A simple rule use the right tool for the right job is even more important in the area of software design. Incorrect or under-thought data and information storage planning can lead to disastrous results.

  1. For use of files you are faced with choice of file system.

  2. There is a wide choice of commercial database system: Oracle DB2, etc. or open source solutions.

  3. Repositories can be created by commercial and public archiving solutions, such as Zip, etc.
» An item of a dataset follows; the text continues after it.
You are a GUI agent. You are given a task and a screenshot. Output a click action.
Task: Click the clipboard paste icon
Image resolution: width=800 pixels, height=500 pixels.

  4. Examples of Structured storages include OLE Structured Storage by Microsoft (offers basic storage capabilities, i.e. no encryption, compression or search are available) or Solid File System by EldoS Corporation.

  5. Remote storages are offered as can be designed with Solid File System OS Edition and Callback File System by EldoS, FUSE for Unix-based systems etc.

In any case, only the project developer knows exact requirements and understands all the technologies, their features and restrictions, and can make, therefore, an adequate choice of tools for successful implementation of his software project.